··· Dataset excerpts ···
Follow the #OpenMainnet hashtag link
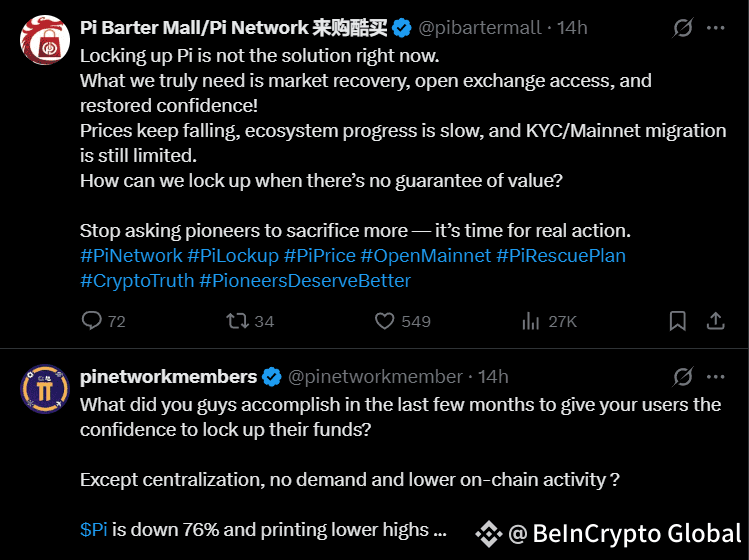This screenshot has height=560, width=749. tap(426, 256)
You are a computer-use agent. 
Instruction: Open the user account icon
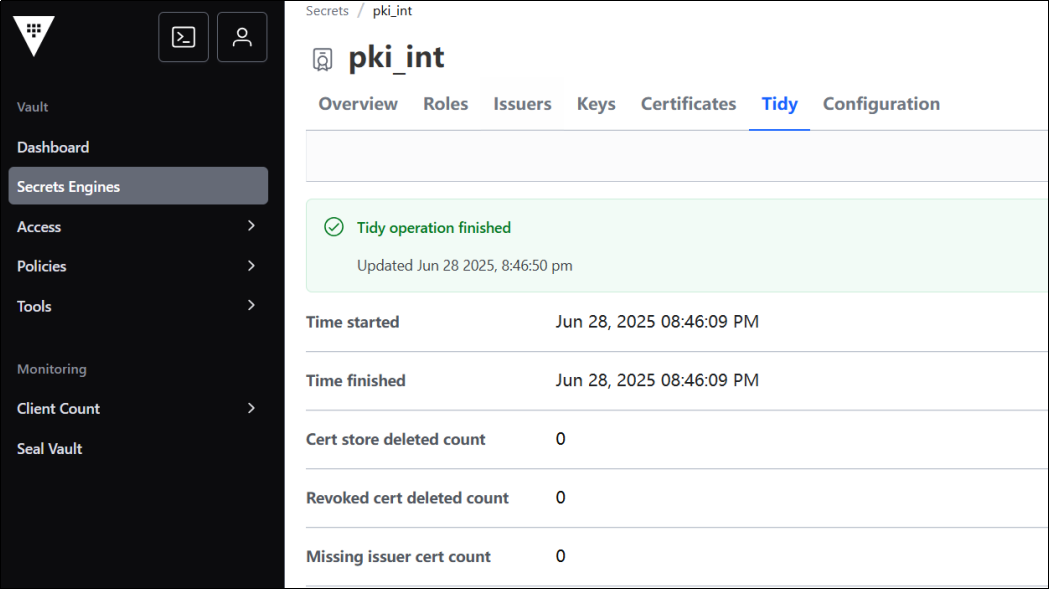click(242, 37)
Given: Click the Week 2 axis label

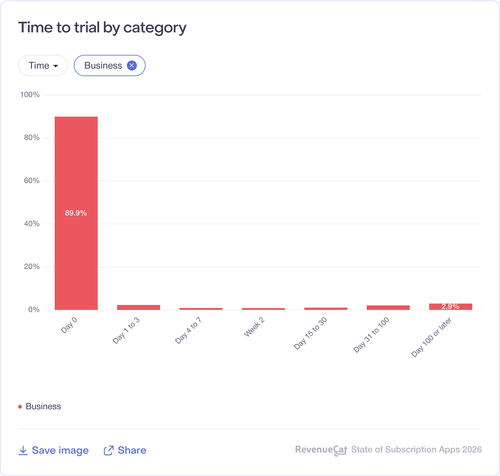Looking at the screenshot, I should (x=254, y=327).
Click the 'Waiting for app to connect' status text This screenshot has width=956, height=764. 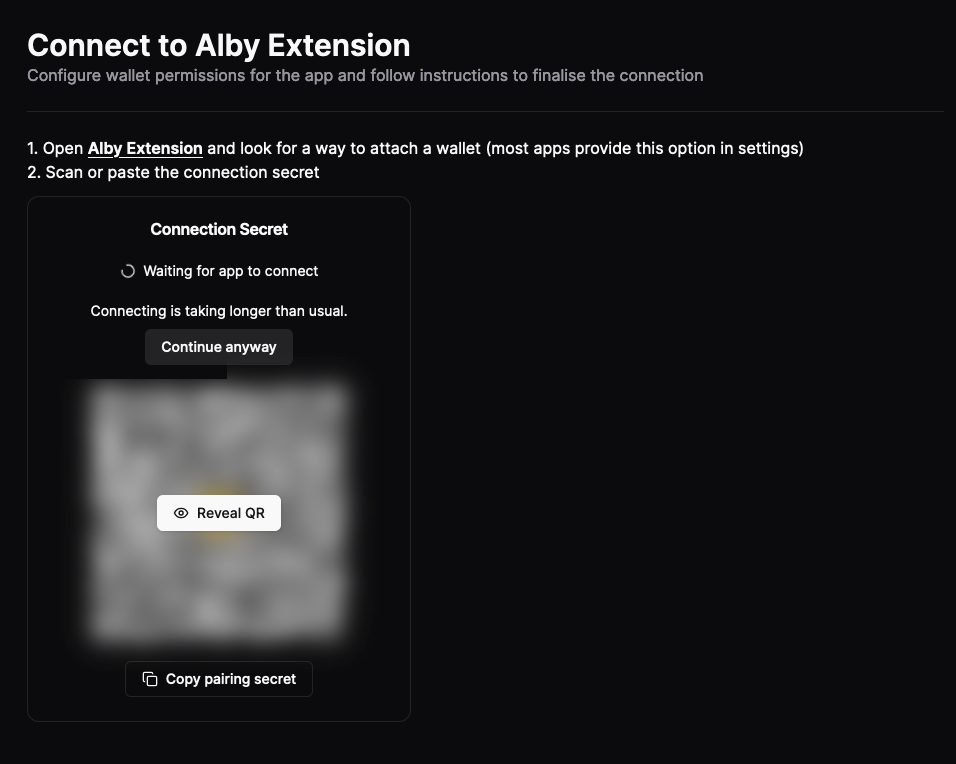[231, 270]
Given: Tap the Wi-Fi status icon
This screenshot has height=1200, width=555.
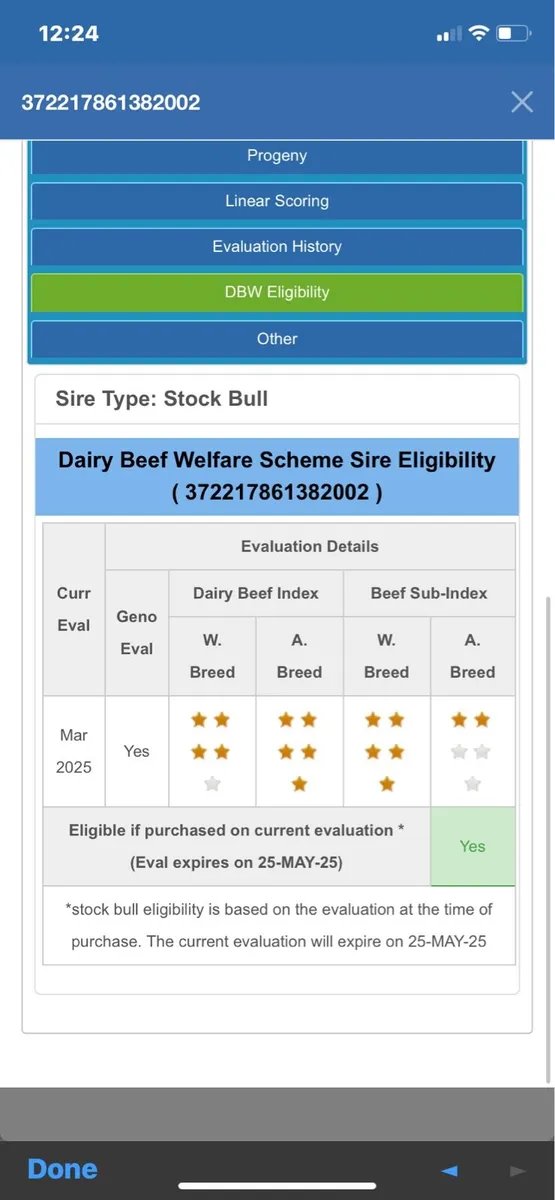Looking at the screenshot, I should [x=479, y=33].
···
Reproduce nothing but the lines from the line containing "Given: Tap the Wi-Fi status icon" through the last line of the data above, exactly as written and without pictures.

Given: Tap the Wi-Fi status icon
This screenshot has height=1200, width=555.
Looking at the screenshot, I should [x=479, y=33].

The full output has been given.